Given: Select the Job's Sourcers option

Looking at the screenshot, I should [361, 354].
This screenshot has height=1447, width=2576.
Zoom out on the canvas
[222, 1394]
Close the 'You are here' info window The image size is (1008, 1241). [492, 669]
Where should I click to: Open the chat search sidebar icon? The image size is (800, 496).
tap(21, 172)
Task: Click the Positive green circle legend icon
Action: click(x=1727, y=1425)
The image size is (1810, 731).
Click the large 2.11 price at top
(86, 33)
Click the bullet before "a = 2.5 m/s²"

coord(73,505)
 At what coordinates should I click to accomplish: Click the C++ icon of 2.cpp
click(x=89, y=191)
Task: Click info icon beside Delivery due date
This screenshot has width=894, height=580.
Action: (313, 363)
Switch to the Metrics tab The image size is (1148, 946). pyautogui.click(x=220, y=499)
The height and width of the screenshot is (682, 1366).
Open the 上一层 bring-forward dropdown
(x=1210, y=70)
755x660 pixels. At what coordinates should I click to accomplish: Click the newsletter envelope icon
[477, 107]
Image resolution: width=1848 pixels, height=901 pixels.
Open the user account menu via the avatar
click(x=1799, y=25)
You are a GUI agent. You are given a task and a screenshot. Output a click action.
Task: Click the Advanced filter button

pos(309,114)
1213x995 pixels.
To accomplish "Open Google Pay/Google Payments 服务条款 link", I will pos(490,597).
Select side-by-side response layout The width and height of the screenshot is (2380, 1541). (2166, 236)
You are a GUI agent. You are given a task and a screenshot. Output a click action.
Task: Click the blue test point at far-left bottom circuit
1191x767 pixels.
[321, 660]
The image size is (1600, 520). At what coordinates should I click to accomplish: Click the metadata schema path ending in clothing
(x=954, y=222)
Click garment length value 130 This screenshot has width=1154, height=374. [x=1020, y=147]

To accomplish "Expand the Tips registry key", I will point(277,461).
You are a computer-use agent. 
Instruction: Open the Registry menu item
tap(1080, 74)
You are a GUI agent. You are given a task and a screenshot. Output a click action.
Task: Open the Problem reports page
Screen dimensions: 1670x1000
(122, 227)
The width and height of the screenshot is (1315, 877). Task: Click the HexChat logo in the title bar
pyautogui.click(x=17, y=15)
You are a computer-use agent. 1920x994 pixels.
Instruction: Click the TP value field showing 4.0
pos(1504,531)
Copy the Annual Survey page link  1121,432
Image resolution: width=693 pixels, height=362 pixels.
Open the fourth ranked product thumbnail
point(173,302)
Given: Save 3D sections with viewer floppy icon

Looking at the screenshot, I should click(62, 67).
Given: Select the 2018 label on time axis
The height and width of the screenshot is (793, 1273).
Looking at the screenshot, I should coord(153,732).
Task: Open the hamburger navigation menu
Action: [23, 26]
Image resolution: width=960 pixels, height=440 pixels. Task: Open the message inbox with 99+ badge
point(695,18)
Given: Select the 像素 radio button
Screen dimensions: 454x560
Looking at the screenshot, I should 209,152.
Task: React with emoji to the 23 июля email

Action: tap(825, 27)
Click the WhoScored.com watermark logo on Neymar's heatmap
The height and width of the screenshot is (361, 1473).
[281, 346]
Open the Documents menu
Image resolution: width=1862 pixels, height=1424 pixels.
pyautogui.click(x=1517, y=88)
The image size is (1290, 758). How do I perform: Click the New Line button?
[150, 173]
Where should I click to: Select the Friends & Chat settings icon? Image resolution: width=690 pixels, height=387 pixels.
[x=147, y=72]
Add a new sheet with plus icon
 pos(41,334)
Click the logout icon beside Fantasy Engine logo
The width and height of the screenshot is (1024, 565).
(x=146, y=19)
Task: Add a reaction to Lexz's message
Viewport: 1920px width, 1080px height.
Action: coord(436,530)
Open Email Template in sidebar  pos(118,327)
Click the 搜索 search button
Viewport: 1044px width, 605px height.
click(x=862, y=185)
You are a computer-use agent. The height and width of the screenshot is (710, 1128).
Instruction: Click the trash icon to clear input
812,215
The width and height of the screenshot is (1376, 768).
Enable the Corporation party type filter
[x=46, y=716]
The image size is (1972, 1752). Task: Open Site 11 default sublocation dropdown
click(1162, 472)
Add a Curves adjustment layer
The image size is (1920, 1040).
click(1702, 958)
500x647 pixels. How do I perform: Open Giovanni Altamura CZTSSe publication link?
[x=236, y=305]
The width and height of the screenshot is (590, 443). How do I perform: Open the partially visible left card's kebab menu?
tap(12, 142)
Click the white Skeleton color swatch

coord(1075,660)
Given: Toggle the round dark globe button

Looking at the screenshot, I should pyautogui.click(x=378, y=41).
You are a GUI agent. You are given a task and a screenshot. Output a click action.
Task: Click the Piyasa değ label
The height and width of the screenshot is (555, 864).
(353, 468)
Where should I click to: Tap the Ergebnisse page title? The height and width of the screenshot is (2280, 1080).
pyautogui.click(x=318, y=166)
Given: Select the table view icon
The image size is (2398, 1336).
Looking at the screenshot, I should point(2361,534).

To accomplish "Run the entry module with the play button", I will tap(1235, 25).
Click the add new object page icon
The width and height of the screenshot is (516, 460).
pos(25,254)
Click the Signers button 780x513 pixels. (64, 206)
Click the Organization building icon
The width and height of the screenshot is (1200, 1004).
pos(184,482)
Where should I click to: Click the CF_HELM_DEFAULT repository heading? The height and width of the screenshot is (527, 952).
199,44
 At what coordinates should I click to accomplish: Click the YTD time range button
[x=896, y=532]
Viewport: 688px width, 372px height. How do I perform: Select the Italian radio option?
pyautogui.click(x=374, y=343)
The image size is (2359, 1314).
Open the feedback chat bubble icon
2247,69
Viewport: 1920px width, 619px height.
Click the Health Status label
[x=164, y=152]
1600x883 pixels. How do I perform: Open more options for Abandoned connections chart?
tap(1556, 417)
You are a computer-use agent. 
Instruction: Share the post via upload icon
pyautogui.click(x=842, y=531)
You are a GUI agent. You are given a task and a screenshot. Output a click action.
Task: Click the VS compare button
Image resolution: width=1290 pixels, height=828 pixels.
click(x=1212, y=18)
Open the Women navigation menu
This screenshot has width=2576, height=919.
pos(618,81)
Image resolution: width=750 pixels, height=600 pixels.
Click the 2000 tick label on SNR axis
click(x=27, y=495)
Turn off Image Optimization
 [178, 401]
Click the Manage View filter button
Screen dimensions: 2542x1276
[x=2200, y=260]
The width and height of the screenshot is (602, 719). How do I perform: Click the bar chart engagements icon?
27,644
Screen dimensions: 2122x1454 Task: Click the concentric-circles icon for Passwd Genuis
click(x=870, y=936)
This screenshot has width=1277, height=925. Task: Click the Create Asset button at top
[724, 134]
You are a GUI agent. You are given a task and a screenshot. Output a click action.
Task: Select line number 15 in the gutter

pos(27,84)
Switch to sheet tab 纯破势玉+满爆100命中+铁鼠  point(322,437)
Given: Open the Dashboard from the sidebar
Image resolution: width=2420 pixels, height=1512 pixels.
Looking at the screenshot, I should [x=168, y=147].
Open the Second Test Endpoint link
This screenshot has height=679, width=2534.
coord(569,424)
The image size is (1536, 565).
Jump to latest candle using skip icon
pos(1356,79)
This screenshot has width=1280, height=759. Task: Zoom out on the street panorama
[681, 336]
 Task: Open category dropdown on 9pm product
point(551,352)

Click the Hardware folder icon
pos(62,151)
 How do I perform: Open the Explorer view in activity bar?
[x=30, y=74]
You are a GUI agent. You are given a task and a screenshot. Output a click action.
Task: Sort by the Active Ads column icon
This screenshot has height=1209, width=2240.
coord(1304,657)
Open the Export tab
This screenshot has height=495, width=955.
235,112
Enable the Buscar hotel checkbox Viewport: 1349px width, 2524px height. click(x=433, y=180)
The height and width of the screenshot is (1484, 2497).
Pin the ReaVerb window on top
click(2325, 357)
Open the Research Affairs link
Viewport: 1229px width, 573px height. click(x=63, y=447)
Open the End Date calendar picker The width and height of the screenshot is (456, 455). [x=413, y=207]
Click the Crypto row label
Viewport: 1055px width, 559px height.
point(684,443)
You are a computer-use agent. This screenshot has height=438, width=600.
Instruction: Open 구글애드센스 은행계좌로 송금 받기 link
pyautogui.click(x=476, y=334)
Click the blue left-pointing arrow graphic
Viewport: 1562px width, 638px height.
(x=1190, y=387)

+++

What you are asked to do
Rewrite the material above as a JSON list of strings, one string per line and blank lines left out. Begin at the line that has "Switch to the" and stop after the line that has "I will pos(490,597).".

Answer below
[
  "Switch to the Metrics tab The image size is (1148, 946). pyautogui.click(x=220, y=499)",
  "The height and width of the screenshot is (682, 1366).",
  "Open the 上一层 bring-forward dropdown",
  "(x=1210, y=70)",
  "755x660 pixels. At what coordinates should I click to accomplish: Click the newsletter envelope icon",
  "[477, 107]",
  "Image resolution: width=1848 pixels, height=901 pixels.",
  "Open the user account menu via the avatar",
  "click(x=1799, y=25)",
  "You are a GUI agent. You are given a task and a screenshot. Output a click action.",
  "Task: Click the Advanced filter button",
  "pos(309,114)",
  "1213x995 pixels.",
  "To accomplish \"Open Google Pay/Google Payments 服务条款 link\", I will pos(490,597)."
]